TradingView Scalping Strategy: 96.8% Win Rate Reality Check & Setup Guide
That headline about a "96.8% win rate" scalping indicator is everywhere, isn’t it? It’s the kind of claim that makes any trader stop and look. At its heart, this viral strategy mixes the Chandelier Exit indicator with some quick-moving averages on very short-term charts. It sounds almost too good to be true: massive returns with tiny risk.
And here’s the thing—it kind of is. When you strip away the hype and actually test it, the numbers tell a different story. Rigorous backtesting shows a much more grounded, yet still solid, win rate of between 57% and 61%. That's a respectable edge, but it’s a world away from the near-perfect score being advertised.
So, How Does This "96.8% Win Rate" Strategy Actually Work?
The strategy making the rounds is designed for scalping, meaning it looks for tiny price movements over just a few minutes. It leans heavily on two main tools: the Chandelier Exit and a couple of Exponential Moving Averages (EMAs). For a deep dive into setting up this precise tool, check out our guide on the Chandelier Stop Indicator for TradingView.
Think of the Chandelier Exit as a dynamic safety net. It uses market volatility (via the Average True Range) to place a trailing stop-loss that hangs above or below the price. Its main job is to tell you when to get out, but in this setup, it’s also used to generate entry signals.
The Building Blocks of the Setup
Traders typically set their charts up like this:
- Chandelier Exit Indicator: Sets volatility-based trailing stops and gives buy/sell signals.
- Exponential Moving Averages (EMAs): Often an 8-period and a 21-period EMA to confirm the short-term trend direction.
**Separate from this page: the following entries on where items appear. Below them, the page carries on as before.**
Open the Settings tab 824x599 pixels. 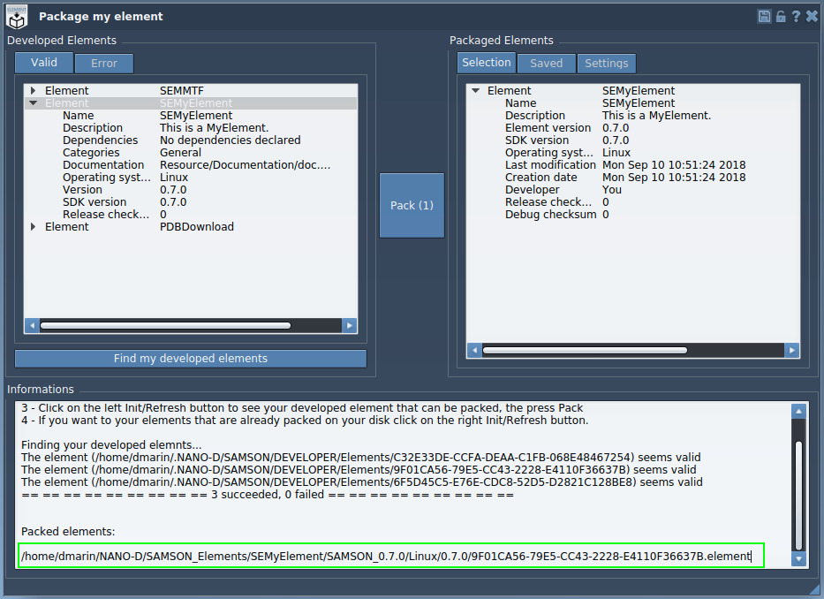tap(606, 63)
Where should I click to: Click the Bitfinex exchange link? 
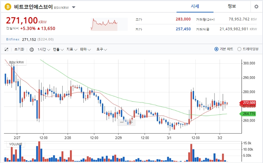coord(13,39)
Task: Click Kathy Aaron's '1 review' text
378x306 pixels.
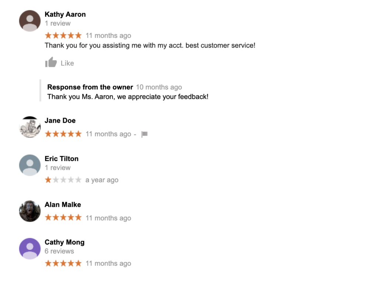Action: pyautogui.click(x=58, y=23)
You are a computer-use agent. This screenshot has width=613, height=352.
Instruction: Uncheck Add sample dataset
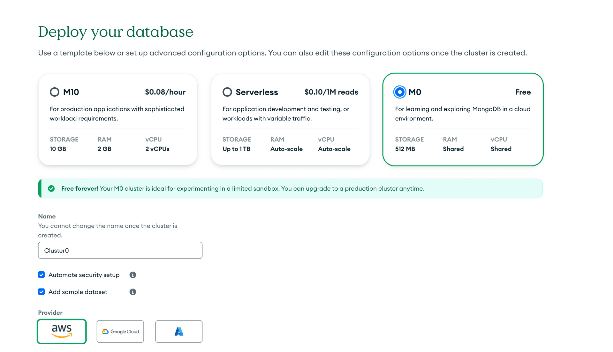pos(41,291)
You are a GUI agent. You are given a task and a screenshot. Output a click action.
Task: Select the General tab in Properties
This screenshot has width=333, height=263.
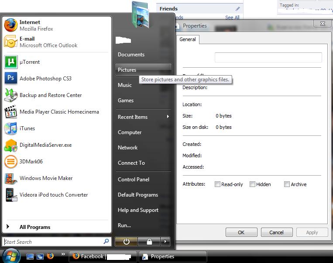pyautogui.click(x=188, y=39)
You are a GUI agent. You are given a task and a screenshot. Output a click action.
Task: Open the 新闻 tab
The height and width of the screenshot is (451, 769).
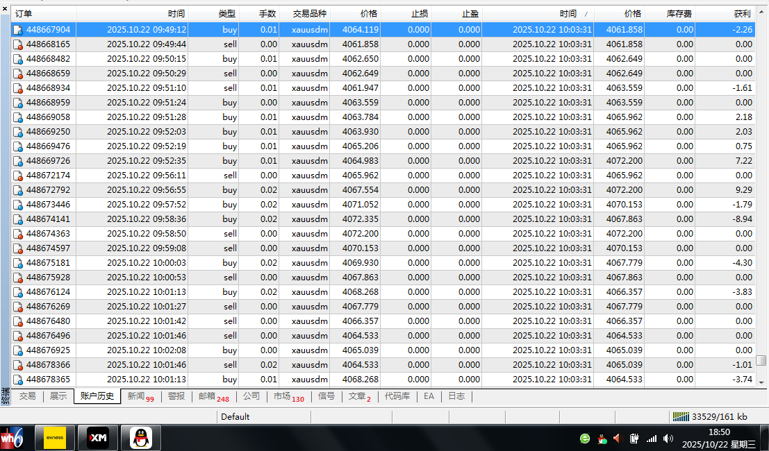140,396

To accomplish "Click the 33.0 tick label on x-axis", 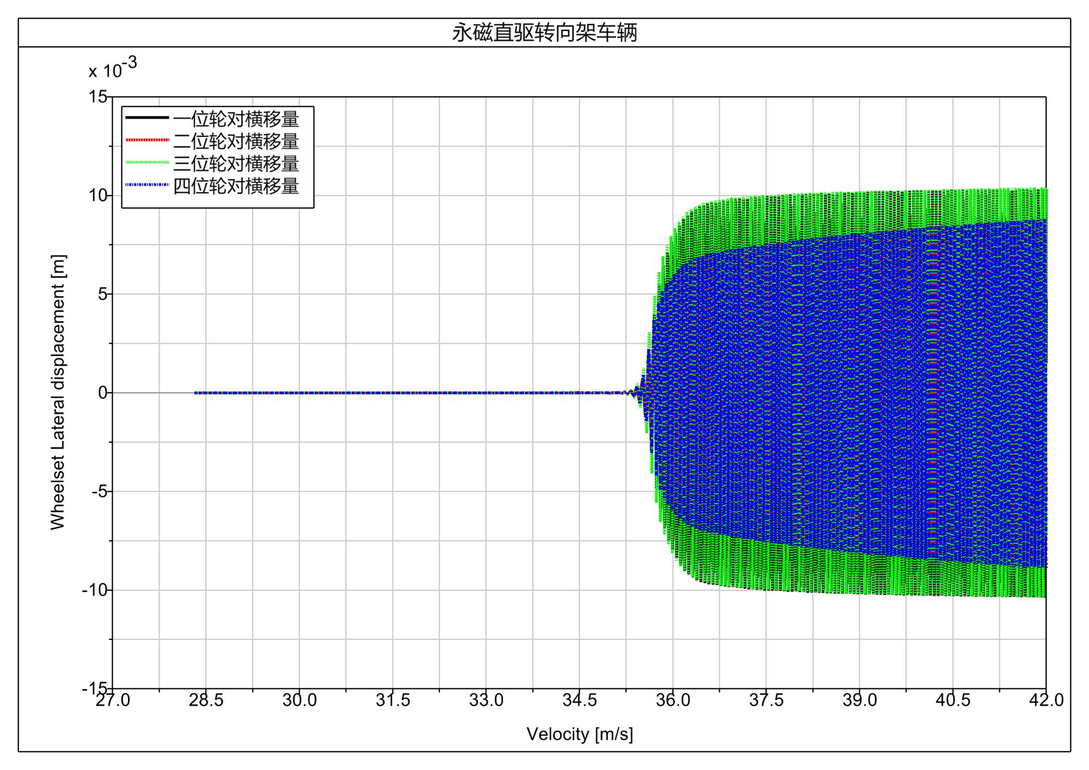I will [486, 700].
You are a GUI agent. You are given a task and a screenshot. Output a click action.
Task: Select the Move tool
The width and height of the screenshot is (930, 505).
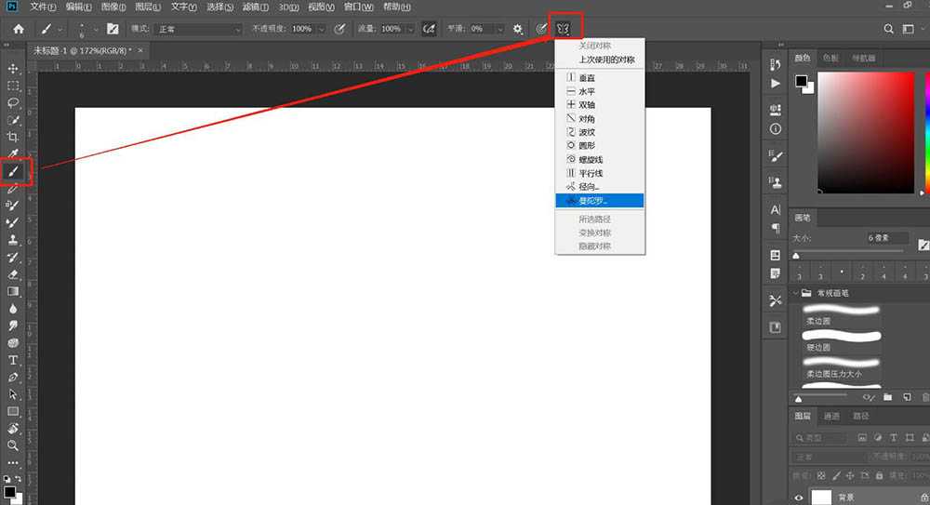[14, 69]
- Timeframe: Everything happens fast on 1-minute, 3-minute, or 5-minute charts. For the best results, you'll want a perfectly configured chart; our guide on Mastering TradingView Chart Settings: Your Ultimate Guide is an essential resource.
- Ideal Market Condition: The strategy aims to catch the momentum when the price is already above the EMAs (in a micro-uptrend) or below them (in a micro-downtrend).
Here’s how a trade typically triggers: You’d look for a buy signal from the Chandelier Exit while the price is trading above the EMAs. That’s your cue for a potential long scalp. For a short trade, you’d wait for a sell signal with the price below the EMAs. Your stop-loss usually goes at the most recent swing low (for buys) or swing high (for sells), letting the trade some room to breathe.
Let's Talk About Those High Win Rate Claims
You might see eye-catching promises of a 96.8% win rate. It sounds amazing, right? But here’s the thing: when independent folks actually put this specific strategy to the test, the numbers tell a different story. One detailed backtest, analyzing the exact approach, found the actual win rate topped out around 61% with the best possible settings. That gap between the sales pitch and real-world performance? Unfortunately, it’s pretty common when trading strategies are being promoted.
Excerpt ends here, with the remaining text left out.